A great day for Brittney Griner was a tough day for Marine vet Paul Whelan's family

Mural of Paul Whelan and other Americans detained abroad
Photo credit © Jack Gruber-USA TODAY

(WWJ) – On Thursday WNBA star Brittney Griner was released from a Russian prison, where she had been held on drug charges since February. While many celebrated her release, it was a far less joyous day for a Metro Detroit family.

It’s been nearly four years since Novi native Paul Whelan was detained in Russia on accusations of being a spy. Some believe the American government had hoped to negotiate a “2-for-2” swap deal involving Whelan alongside Griner and arms dealer Viktor Bout, but he instead remains imprisoned in Russia.

Griner is the second American to be released from Russian custody this year, along with former Marine Trevor Reed. On a new Daily J podcast, WWJ’s Zach Clark examines what it might take to bring Whelan home.

His brother, David Whelan, told WWJ Thursday morning it was “great news” that Griner was freed.

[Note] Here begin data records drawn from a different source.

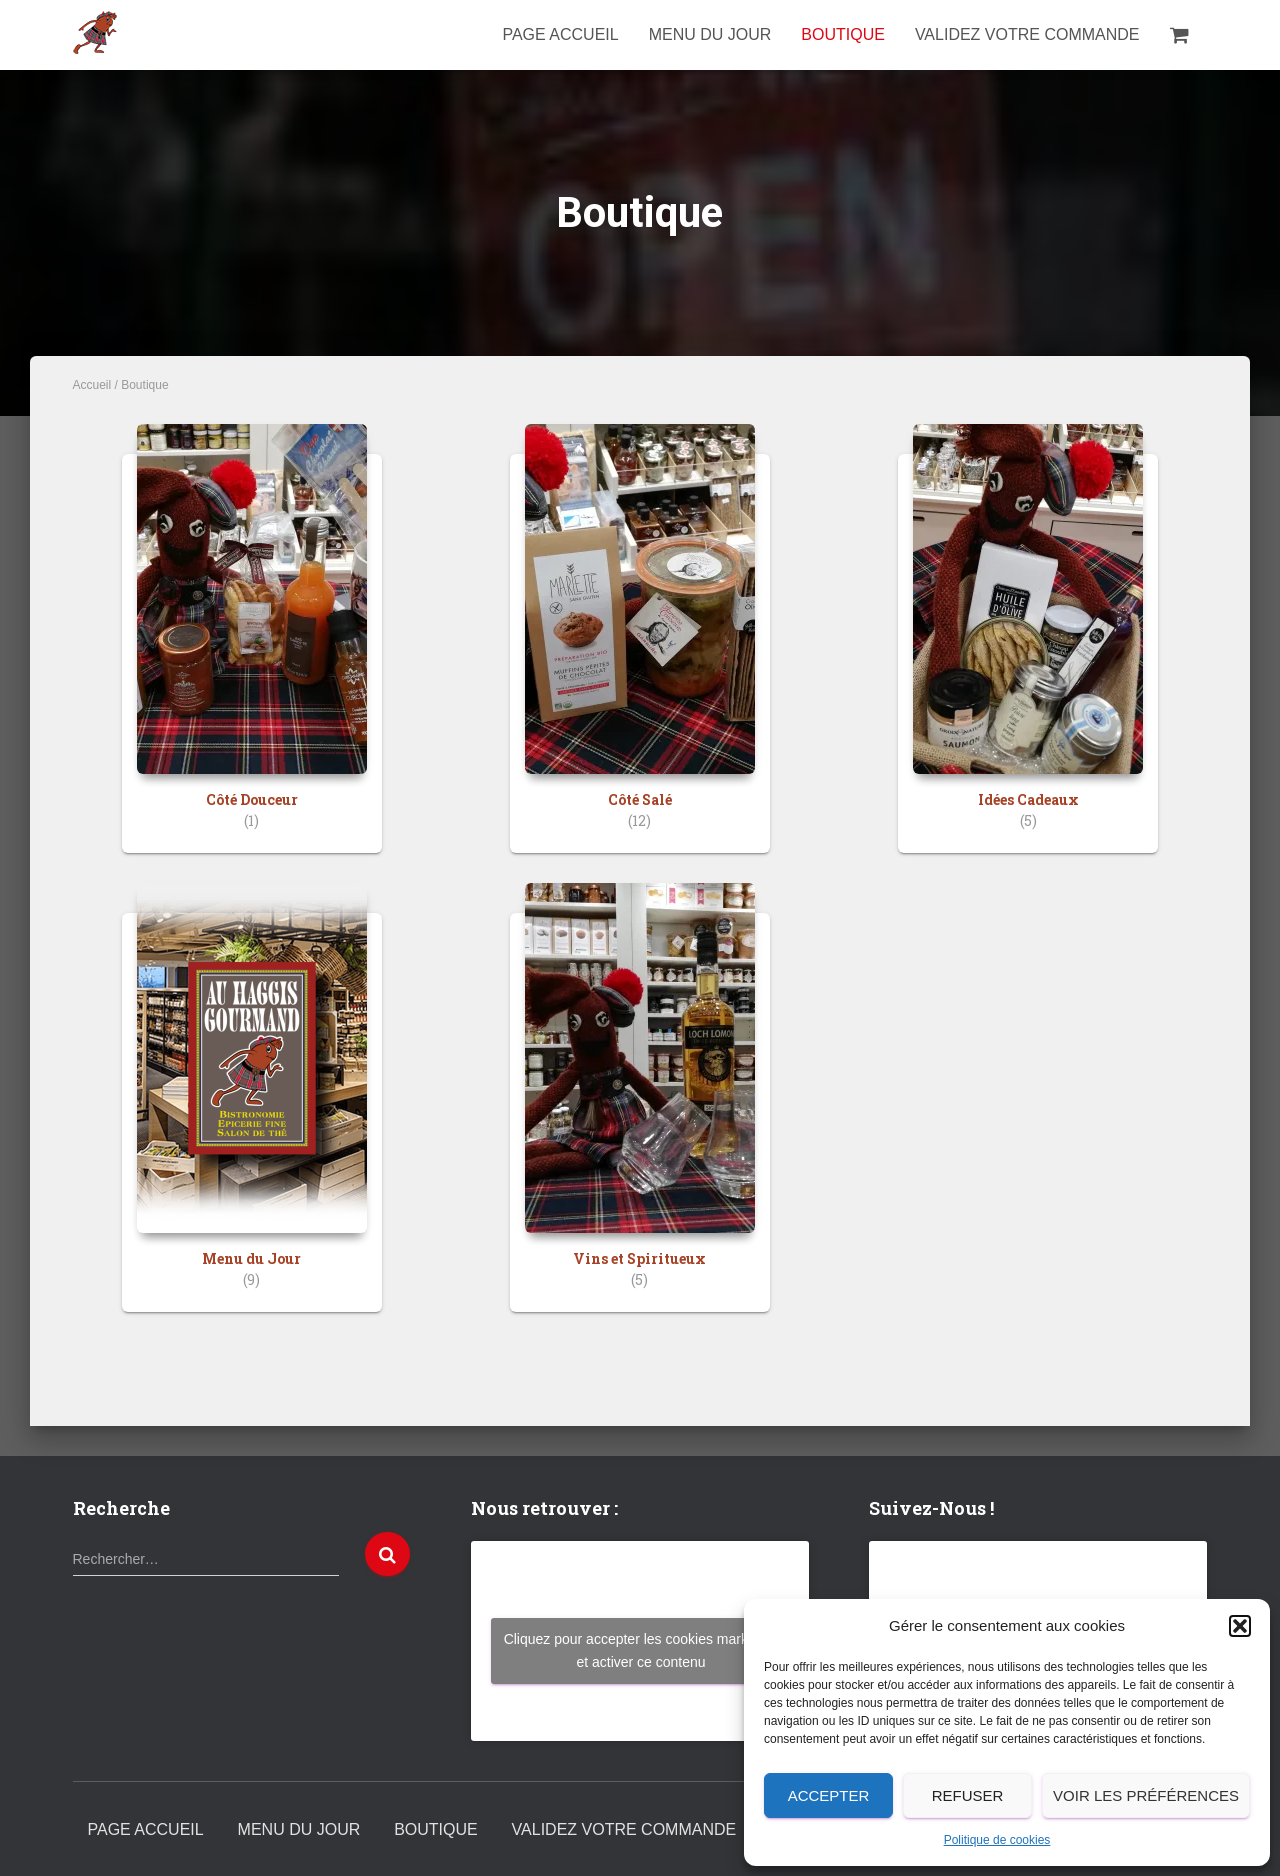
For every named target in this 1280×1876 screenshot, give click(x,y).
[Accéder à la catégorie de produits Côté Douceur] (252, 653)
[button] (1240, 1626)
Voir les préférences (1146, 1795)
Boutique (843, 34)
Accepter (829, 1795)
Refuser (968, 1795)
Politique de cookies (997, 1840)
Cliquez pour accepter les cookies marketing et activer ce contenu (641, 1650)
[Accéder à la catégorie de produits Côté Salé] (640, 653)
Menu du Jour (710, 34)
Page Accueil (560, 34)
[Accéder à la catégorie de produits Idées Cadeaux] (1028, 653)
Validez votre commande (1027, 34)
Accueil (92, 385)
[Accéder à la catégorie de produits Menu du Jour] (252, 1112)
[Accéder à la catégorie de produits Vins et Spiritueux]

“There’s nobody in America that should wish what has happened to Ms. Griner and to my brother to happen to anybody,” Whelan said live on WWJ. “I’m so glad she’ll be back with her family and we’ll continue to hope for Paul to be able to come back to his family.”

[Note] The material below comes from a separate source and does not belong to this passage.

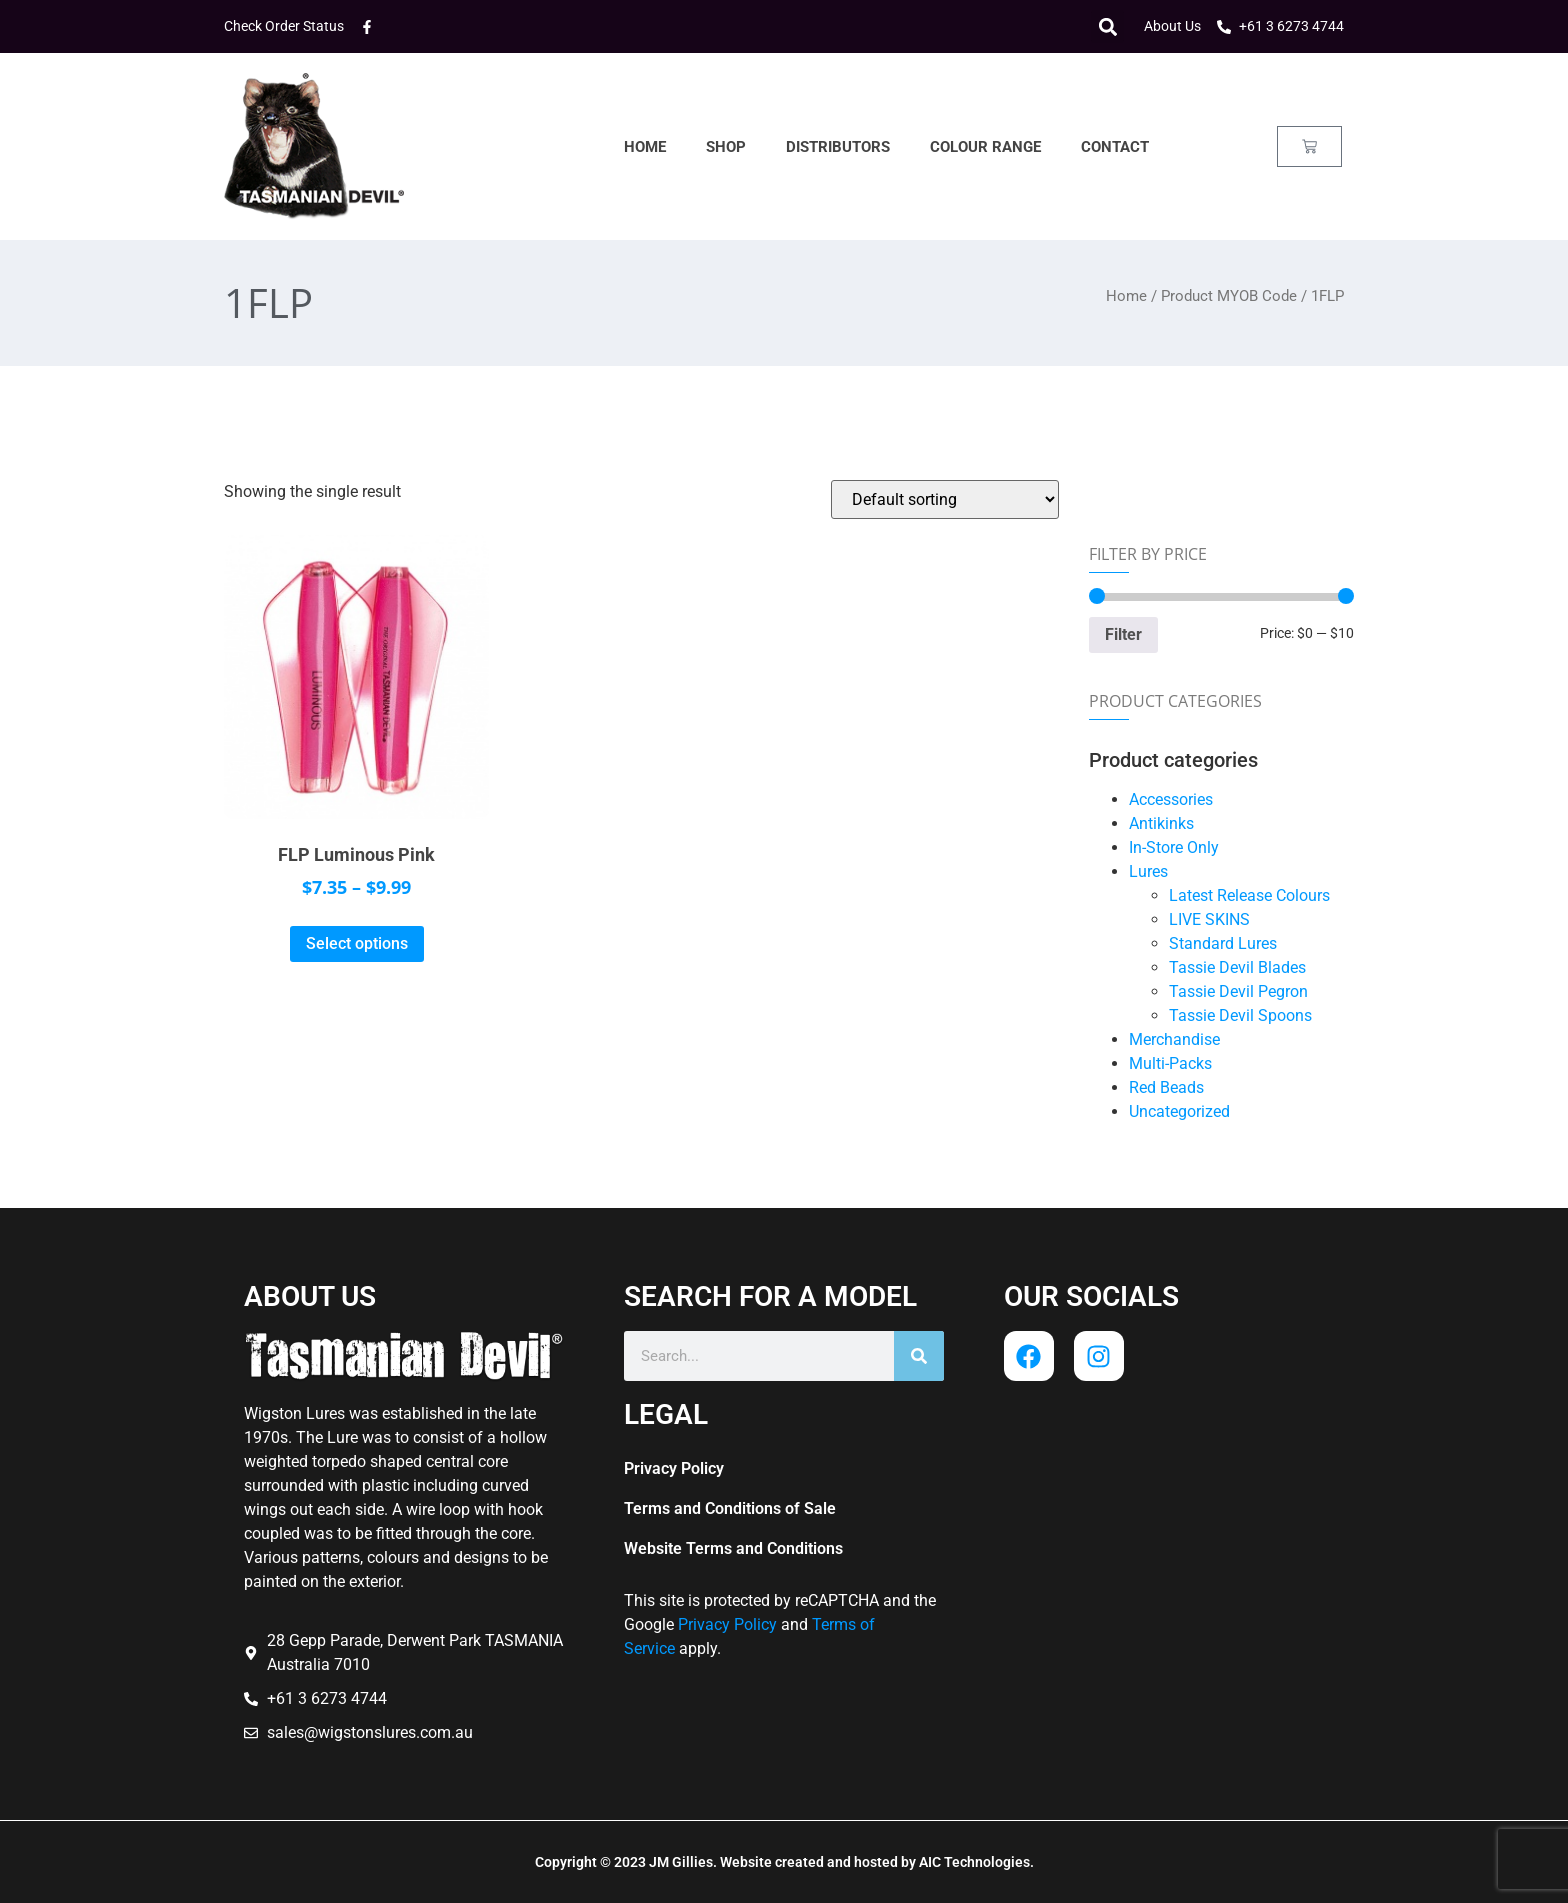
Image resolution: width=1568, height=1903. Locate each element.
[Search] (919, 1356)
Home (645, 147)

Whelan said, however, it may take some more time due to the nature of the allegations against his brother.

“I think what we’re probably starting to learn is that the label they’ve put on, which is that he’s a spy and charged with espionage, may mean that they will only trade him for a spy,” Whelan said. “So until the U.S. government is able to capture or get ahold of a Russian spy, I’m not sure what concession the U.S. government will be able to offer for Paul.”

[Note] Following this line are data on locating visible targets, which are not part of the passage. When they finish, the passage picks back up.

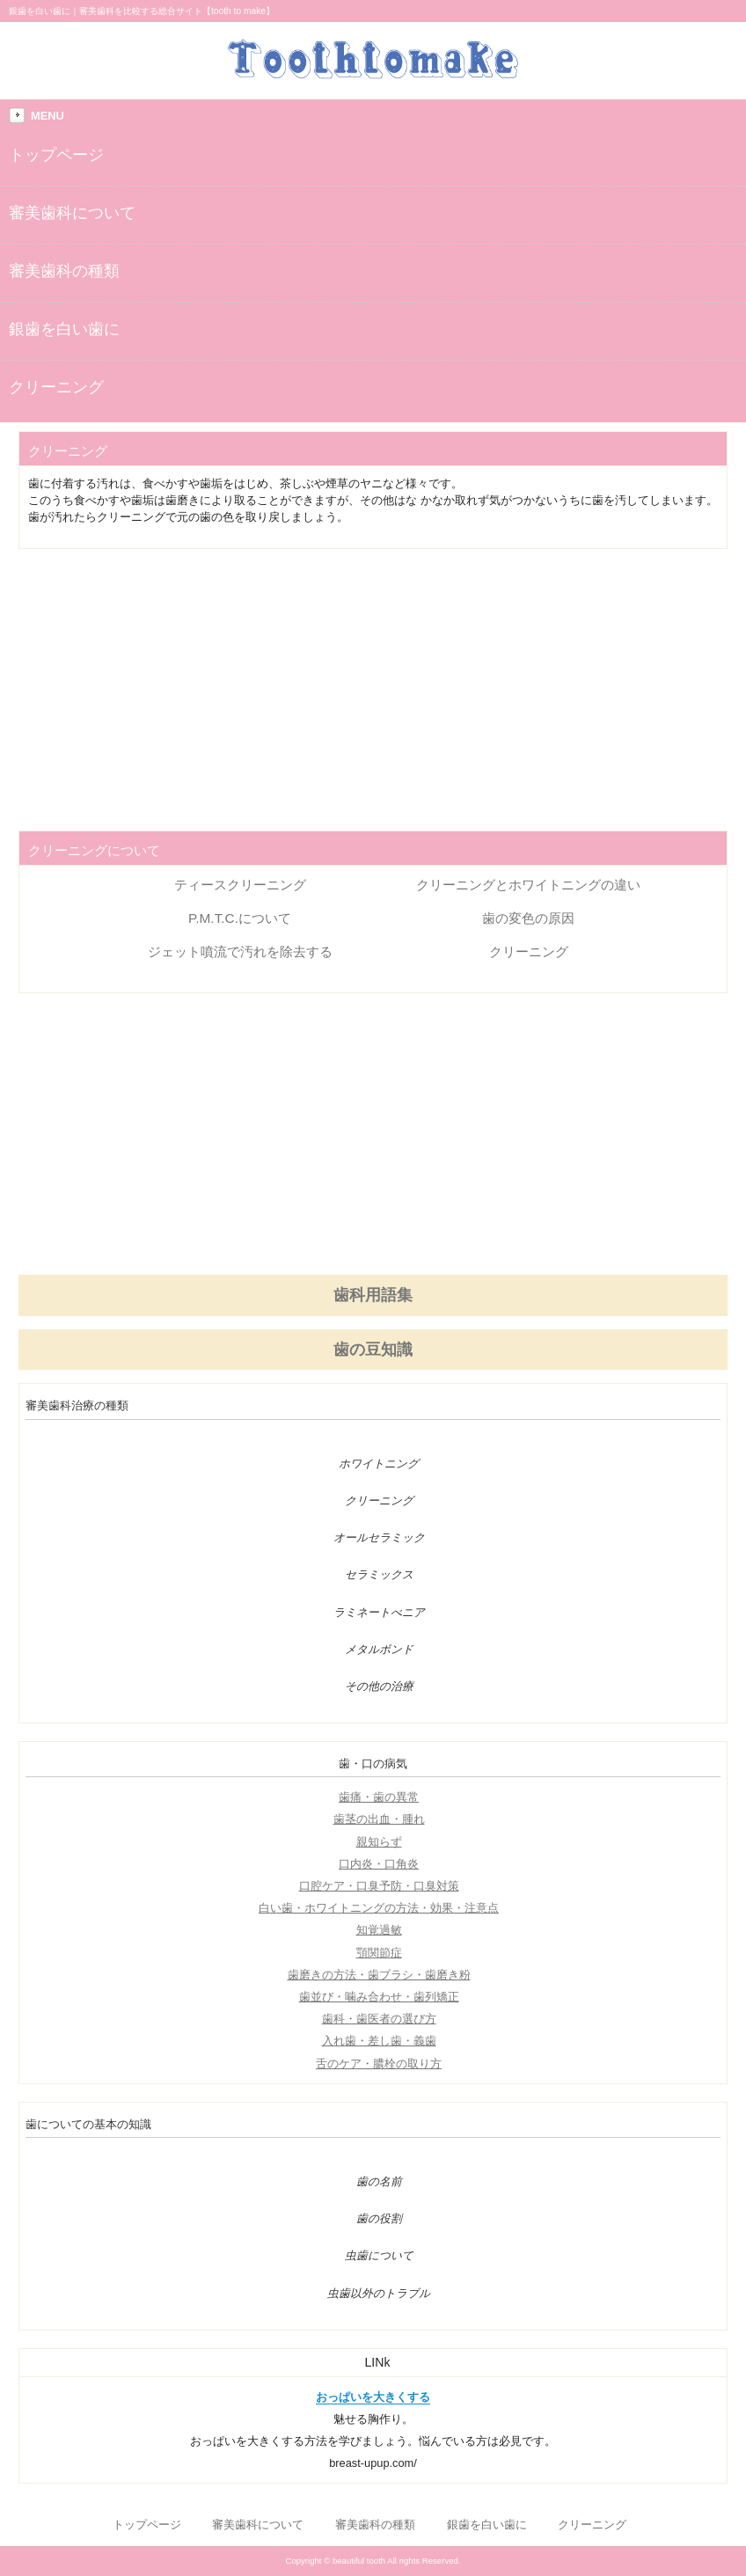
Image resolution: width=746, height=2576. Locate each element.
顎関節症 (379, 1952)
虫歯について (379, 2256)
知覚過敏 (379, 1929)
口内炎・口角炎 (379, 1863)
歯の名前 (379, 2182)
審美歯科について (72, 213)
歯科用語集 (373, 1295)
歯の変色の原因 (528, 918)
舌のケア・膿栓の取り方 (379, 2063)
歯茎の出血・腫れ (379, 1819)
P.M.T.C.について (239, 918)
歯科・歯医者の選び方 (379, 2018)
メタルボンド (379, 1649)
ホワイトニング (379, 1464)
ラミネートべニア (379, 1612)
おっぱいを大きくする (373, 2397)
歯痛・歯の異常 (379, 1797)
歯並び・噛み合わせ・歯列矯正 (379, 1996)
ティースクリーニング (240, 884)
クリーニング (56, 387)
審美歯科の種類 (64, 271)
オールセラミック (379, 1538)
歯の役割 (379, 2219)
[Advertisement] (373, 690)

He said it’s clear the government is dedicated to bringing his brother home, but “it’s not clear to me that they have the tools to do so.”

Diane Foley, the founder of the James Foley Legacy Foundation in honor of her son who was killed in the Middle East while working as a journalist, tells Clark she’s “heartbroken that Paul was not included in this exchange.”

Just how many other Americans are detained abroad? Clark learns there’s been a “580% increase in the number of Americans that continue to be wrongfully held in the last decade.”